Follow these safety tips whenever you are in, on or around water.

Make Water Safety Your Priority

  • Swim in designated areas supervised by lifeguards.
  • Always swim with a buddy; do not allow anyone to swim alone. Even at a public pool or a lifeguarded beach, use the buddy system!
  • Ensure that everyone in the family learns to swim well. Enroll in age-appropriate water orientation and learn-to-swim courses.
  • Never leave a young child unattended near water and do not trust a child’s life to another child; teach children to always ask permission to go near water.
  • Have young children or inexperienced swimmers wear U.S. Coast Guard-approved life jackets around water, but do not rely on life jackets alone.
  • Establish rules for your family and enforce them without fail. For example, set limits based on each person’s ability, do not let anyone play around drains and suction fittings, and do not allow swimmers to have breath-holding contests.
  • Even if you do not plan on swimming, be cautious around natural bodies of water including ocean shoreline, rivers and lakes. Cold temperatures, currents and underwater hazards can make a fall into these bodies of water dangerous.
  • If you go boating, wear a life jacket! Most boating fatalities occur from drowning.
  • Avoid alcohol use. Alcohol impairs judgment, balance and coordination; affects swimming and diving skills; and reduces the body’s ability to stay warm.

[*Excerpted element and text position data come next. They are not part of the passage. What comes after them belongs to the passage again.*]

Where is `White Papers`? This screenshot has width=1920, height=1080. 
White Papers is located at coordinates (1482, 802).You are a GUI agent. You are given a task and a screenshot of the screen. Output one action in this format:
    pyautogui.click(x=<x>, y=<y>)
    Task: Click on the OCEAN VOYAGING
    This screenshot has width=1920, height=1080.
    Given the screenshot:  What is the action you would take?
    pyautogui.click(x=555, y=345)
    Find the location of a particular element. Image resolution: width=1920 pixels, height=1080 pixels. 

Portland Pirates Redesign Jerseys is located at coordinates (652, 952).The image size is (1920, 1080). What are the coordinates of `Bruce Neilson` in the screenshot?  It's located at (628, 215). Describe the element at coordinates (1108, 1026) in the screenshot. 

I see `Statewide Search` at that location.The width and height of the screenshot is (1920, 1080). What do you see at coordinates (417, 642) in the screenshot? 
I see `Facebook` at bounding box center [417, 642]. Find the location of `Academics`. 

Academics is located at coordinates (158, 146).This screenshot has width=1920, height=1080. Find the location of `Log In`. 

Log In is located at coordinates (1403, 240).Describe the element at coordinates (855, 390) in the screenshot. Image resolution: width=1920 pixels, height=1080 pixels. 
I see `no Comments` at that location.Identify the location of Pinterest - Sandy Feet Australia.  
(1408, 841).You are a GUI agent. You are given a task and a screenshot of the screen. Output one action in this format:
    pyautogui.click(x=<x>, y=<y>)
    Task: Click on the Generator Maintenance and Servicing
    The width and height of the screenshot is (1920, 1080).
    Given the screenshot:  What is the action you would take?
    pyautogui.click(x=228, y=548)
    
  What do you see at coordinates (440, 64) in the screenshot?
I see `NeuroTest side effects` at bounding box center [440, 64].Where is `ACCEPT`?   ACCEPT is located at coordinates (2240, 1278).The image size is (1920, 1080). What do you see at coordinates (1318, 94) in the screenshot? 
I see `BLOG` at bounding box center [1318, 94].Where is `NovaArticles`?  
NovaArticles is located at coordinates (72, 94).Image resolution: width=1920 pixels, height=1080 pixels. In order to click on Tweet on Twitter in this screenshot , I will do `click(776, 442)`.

Prevent Unsupervised Access to the Water

  • Install and use barriers around your home pool or hot tub. Safety covers and pool alarms should be added as additional layers of protection.
  • Ensure that pool barriers enclose the entire pool area, are at least 4-feet high with gates that are self-closing, self-latching and open outward, and away from the pool. The latch should be high enough to be out of a small child’s reach.
  • If you have an above-ground or inflatable pool, remove access ladders and secure the safety cover whenever the pool is not in use.
  • Remove any structures that provide access to the pool, such as outdoor furniture, climbable trees, decorative walls and playground equipment.
  • Keep toys that are not in use away from the pool and out of sight. Toys can attract young children to the pool.

Maintain Constant Supervision

  • Actively supervise kids whenever around the water—even if lifeguards are present. Do not just drop your kids off at the public pool or leave them at the beach—designate a responsible adult to supervise.
  • Always stay within arm’s reach of young children and avoid distractions when supervising children around water.

Know What to Do in an Emergency.

  • If a child is missing, check the water first. Seconds count in preventing death or disability.
  • Know how and when to call 9-1-1.
  • If you own a home pool or hot tub, have appropriate equipment, such as reaching or throwing equipment, a cell phone, life jackets and a first aid kit.